(PROVIDED PASSAGE)
....................

11.  SUBSEQUENT EVENTS

     Subsequent to September 30, 2003, we executed common stock purchase
     agreements with third parties for the purchase of 12.2 million shares of
     our common stock at a price of $0.23 per share for net proceeds of $2.5
     million. In addition, we agreed to issue the purchasers warrants to
     purchase 6.1 million shares of common stock at an exercise price of $0.28
     per share and agreed to issue the placement agents warrants to purchase
     1.6 million shares of our common stock at similar terms. All warrants
     to be issued in connection with the transaction expire five years from
     the date of issuance.

12.  NEW ACCOUNTING PRONOUNCEMENTS

     In June 2001, the Financial Accounting Standards Board (FASB) issued SFAS
     No. 143, Accounting for Asset Retirement Obligations. SFAS 143 requires us
     to record the fair value of an asset retirement obligation as a liability
     in the period in which we incur a legal obligation associated with the
     retirement of tangible long-lived assets that result from the acquisition,
     construction, development, and/or normal use of the assets. We are also
     required to record a corresponding asset that is depreciated over the life
     of the asset. Subsequent to the initial measurement of the asset retirement
     obligation, the obligation will be adjusted at the end of each period to
     reflect the passage of time and changes in the estimated future cash flows
     underlying the obligation. We adopted SFAS 143 on January 1, 2003. The
     adoption of SFAS 143 did not have a material effect on our financial
     statements.

     In July 2002, the FASB issued SFAS No. 146, Accounting for Costs Associated
     with Exit or Disposal Activities. SFAS 146 requires us to disclose
     information about our exit and disposal activities, the related costs, and
     changes in those costs in the notes to the interim and annual financial
     statements that include the period in which an exit or disposal activity is
     initiated. SFAS 146 requires us to disclose, for each reportable segment,
     the exit or disposal activity costs incurred in the period and the
     cumulative amount incurred, net of any changes in the liability, with an
     explanation of the reasons for the changes. SFAS 146 also requires us to
     disclose the total amount of costs expected to be incurred in connection
     with the exit or disposal activity. The new requirements are effective
     prospectively for exit and disposal activities initiated after December 31,
     2002. The adoption of SFAS 146 did not have a material impact on our
     financial statements.

     In November 2002, the FASB issued Interpretation No. 45, Guarantor's
     Accounting and Disclosure Requirements for Guarantees, Including Indirect
     Guarantees of Indebtedness to Others, an interpretation of FASB Statement
     Nos. 5, 57 and 107 and a rescission of FASB Interpretation No. 34. This
     Interpretation elaborates on the disclosures to be made by a guarantor in
     its interim and annual financial statements about its obligations under
     guarantees issued. The Interpretation also clarifies that a guarantor is
     required to recognize, at inception of a guarantee, a liability for the
     fair value of the obligation undertaken. The initial recognition and
     measurement provisions of the Interpretation are applicable to guarantees
     issued or modified after December 31, 2002, and did not have a material
     effect on our financial statements. The disclosure requirements are
     effective for financial statements of interim and annual periods ending
     after December 15, 2002.

....................

(WRITTEN PROBLEM 1) In the financial statement notes above, list each pronouncement issued by the FASB, giving its number, its title, and the month and year it was issued.
(WRITTEN PROBLEM 2) According to the financial statement notes, why is the asset retirement obligation adjusted at the end of each period after it is first measured? Answer in one to three sentences.
(WRITTEN PROBLEM 3) Continue the financial statement notes on subsequent events and new accounting pronouncements from the point where they stop.

(SUPPLIED INFORMATION)
....................

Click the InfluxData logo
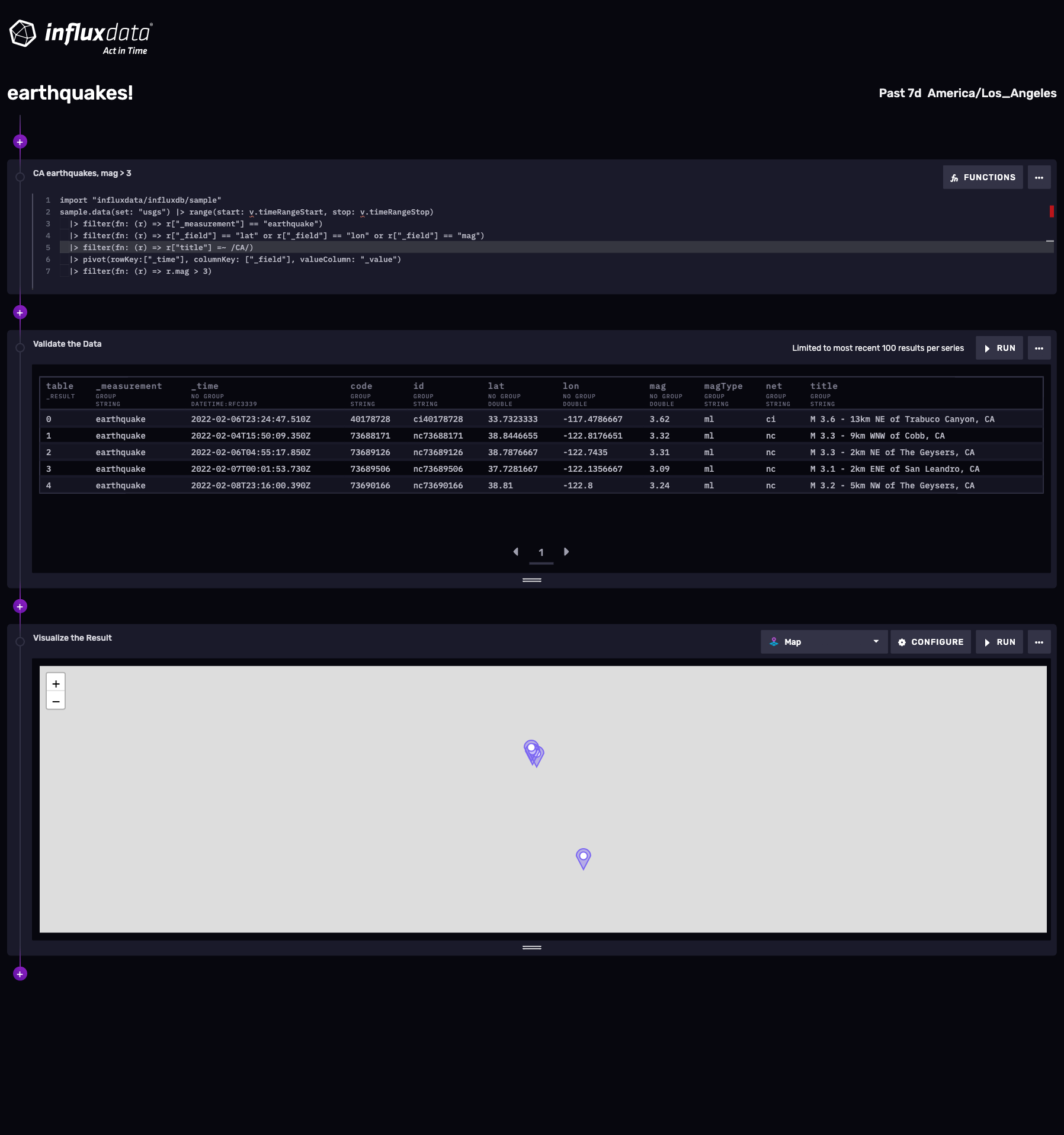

....................

(TASK OUTPUT 1)
- SFAS No. 143, Accounting for Asset Retirement Obligations, issued June 2001
- SFAS No. 146, Accounting for Costs Associated with Exit or Disposal Activities, issued July 2002
- Interpretation No. 45, Guarantor's Accounting and Disclosure Requirements for Guarantees, Including Indirect Guarantees of Indebtedness to Others, issued November 2002

(TASK OUTPUT 2) The obligation is adjusted at the end of each period to reflect the passage of time. It is also adjusted for changes in the estimated future cash flows underlying the obligation.

(TASK OUTPUT 3)
     In May 2003, the FASB issued SFAS No. 150, Accounting for Certain Financial
     Instruments with Characteristics of Both Liabilities and Equity. The
     Statement requires issuers to classify as liabilities (or assets in some
     circumstances) three classes of freestanding financial instruments that
     embody obligations for the issuer. Generally, the Statement is effective
     for financial instruments entered into or modified after May 31, 2003 and
     is otherwise effective at the beginning of the first interim period
     beginning after June 15, 2003. We adopted the provisions of the Statement
     on July 1, 2003. The adoption of SFAS No. 150 did not have a material
     effect on our financial statements.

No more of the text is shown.